### GOAL
Revise the entries starting with the line that contains "916x593 pixels." and going on through the line that contains "(x=618, y=128)", so that "Toggle" becomes "Switch" and everything else stays the same. Give back only those lines.

======== PROVIDED ENTRIES

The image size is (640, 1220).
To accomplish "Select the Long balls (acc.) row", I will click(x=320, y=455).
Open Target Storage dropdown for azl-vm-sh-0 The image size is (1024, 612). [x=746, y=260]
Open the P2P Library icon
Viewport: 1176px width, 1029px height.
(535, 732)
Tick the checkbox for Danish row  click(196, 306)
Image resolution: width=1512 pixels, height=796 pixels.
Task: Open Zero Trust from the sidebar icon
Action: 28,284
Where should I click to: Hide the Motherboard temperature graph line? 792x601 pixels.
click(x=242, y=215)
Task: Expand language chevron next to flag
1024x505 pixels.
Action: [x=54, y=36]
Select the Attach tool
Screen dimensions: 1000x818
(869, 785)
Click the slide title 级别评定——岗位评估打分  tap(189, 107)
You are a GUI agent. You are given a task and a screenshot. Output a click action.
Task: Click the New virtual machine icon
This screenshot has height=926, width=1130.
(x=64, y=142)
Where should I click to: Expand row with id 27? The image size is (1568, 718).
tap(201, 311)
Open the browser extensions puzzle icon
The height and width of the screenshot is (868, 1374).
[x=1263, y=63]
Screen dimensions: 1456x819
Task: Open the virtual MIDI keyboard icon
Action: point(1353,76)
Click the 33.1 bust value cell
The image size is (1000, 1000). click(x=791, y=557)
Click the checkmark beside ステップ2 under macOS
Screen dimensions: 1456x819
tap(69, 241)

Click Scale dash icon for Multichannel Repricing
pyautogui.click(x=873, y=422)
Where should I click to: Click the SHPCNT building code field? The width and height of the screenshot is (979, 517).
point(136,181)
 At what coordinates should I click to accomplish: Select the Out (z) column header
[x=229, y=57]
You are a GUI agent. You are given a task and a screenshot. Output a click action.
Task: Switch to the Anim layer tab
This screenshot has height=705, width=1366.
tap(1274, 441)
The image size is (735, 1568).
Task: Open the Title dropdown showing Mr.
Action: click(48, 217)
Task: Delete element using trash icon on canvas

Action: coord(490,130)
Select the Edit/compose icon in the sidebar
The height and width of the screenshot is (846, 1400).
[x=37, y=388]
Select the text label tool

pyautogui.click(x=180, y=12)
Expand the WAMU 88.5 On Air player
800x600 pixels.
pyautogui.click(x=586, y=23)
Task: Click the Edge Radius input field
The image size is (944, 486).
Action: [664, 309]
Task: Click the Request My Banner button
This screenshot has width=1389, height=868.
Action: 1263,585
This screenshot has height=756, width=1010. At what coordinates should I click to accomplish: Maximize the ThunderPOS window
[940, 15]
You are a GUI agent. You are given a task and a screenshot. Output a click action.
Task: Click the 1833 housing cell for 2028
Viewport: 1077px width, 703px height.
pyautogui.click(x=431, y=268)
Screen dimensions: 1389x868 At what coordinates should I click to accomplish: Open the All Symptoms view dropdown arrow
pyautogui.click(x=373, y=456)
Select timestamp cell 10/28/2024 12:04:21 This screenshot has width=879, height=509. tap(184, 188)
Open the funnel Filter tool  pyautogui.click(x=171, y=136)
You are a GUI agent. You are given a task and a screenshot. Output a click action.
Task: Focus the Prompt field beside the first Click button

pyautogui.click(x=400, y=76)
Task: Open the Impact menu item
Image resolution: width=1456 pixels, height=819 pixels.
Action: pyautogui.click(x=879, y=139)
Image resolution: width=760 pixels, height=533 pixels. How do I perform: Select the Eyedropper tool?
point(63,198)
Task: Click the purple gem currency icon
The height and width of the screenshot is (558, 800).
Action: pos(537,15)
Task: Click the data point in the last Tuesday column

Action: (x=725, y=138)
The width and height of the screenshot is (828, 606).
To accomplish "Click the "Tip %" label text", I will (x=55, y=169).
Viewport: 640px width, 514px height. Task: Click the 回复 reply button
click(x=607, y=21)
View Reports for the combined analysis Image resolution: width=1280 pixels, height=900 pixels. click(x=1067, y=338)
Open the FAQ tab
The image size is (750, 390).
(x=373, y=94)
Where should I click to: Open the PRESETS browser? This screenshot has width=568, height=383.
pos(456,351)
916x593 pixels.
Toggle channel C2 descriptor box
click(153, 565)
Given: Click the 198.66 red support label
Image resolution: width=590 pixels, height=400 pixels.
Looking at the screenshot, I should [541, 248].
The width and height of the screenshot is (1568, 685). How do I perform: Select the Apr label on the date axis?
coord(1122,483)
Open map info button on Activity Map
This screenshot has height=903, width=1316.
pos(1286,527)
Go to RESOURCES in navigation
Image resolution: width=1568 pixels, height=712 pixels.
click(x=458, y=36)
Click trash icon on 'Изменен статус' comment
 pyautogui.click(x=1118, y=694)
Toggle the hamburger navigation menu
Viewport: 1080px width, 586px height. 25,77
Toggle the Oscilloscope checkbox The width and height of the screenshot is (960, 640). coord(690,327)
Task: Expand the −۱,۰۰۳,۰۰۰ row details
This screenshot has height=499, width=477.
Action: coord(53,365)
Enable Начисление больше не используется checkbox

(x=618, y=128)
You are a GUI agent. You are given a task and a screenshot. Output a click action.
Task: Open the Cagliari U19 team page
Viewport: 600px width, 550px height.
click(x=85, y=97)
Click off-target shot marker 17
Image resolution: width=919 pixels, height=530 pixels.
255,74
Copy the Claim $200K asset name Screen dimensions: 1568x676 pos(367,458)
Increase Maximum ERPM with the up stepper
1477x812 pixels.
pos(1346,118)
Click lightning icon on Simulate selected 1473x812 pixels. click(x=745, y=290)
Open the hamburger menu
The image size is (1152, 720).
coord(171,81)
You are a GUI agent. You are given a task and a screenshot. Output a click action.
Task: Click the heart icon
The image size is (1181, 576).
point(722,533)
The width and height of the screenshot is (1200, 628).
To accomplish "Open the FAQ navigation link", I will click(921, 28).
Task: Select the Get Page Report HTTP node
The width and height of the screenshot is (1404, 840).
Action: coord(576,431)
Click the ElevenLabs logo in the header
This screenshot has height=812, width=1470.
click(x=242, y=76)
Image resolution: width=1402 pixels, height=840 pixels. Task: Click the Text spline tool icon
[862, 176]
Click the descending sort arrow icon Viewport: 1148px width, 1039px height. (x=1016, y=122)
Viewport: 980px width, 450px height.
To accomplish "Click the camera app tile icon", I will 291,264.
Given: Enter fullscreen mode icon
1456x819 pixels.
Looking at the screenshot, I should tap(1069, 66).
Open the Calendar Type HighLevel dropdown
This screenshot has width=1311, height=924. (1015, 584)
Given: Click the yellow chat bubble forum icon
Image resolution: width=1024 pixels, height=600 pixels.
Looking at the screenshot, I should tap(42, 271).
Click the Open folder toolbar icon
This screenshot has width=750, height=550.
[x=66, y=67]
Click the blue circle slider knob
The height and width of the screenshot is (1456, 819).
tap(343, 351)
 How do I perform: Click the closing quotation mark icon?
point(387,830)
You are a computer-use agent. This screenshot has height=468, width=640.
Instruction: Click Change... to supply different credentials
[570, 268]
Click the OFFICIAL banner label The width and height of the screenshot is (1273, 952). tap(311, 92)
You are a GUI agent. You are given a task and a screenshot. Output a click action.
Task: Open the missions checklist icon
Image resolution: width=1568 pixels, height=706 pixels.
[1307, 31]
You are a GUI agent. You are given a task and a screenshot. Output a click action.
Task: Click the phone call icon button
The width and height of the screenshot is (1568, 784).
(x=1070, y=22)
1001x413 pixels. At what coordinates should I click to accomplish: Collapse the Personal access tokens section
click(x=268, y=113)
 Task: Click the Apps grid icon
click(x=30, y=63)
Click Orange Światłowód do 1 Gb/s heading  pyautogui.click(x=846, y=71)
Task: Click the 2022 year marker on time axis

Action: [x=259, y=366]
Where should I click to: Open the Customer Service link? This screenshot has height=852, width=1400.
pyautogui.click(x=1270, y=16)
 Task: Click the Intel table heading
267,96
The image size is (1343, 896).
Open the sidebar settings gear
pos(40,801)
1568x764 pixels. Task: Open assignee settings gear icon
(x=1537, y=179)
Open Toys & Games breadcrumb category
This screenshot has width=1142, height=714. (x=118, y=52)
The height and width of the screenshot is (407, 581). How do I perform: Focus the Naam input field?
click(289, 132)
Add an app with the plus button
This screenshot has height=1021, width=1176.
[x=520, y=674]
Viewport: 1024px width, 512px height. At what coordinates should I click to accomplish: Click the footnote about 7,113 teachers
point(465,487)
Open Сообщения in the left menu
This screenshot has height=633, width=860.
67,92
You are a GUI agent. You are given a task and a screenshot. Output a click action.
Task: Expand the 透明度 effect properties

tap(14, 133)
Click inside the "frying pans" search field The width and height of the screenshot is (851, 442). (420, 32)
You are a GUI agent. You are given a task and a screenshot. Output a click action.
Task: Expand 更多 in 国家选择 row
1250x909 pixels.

================

### SOLUTION TO THIS EXERCISE
916x593 pixels.
Switch channel C2 descriptor box
click(153, 565)
Given: Click the 198.66 red support label
Image resolution: width=590 pixels, height=400 pixels.
Looking at the screenshot, I should [541, 248].
The width and height of the screenshot is (1568, 685). How do I perform: Select the Apr label on the date axis?
coord(1122,483)
Open map info button on Activity Map
This screenshot has height=903, width=1316.
pos(1286,527)
Go to RESOURCES in navigation
Image resolution: width=1568 pixels, height=712 pixels.
click(x=458, y=36)
Click trash icon on 'Изменен статус' comment
 pyautogui.click(x=1118, y=694)
Switch the hamburger navigation menu
Viewport: 1080px width, 586px height. 25,77
Switch the Oscilloscope checkbox The width and height of the screenshot is (960, 640). coord(690,327)
Task: Expand the −۱,۰۰۳,۰۰۰ row details
This screenshot has height=499, width=477.
Action: coord(53,365)
Enable Начисление больше не используется checkbox

(x=618, y=128)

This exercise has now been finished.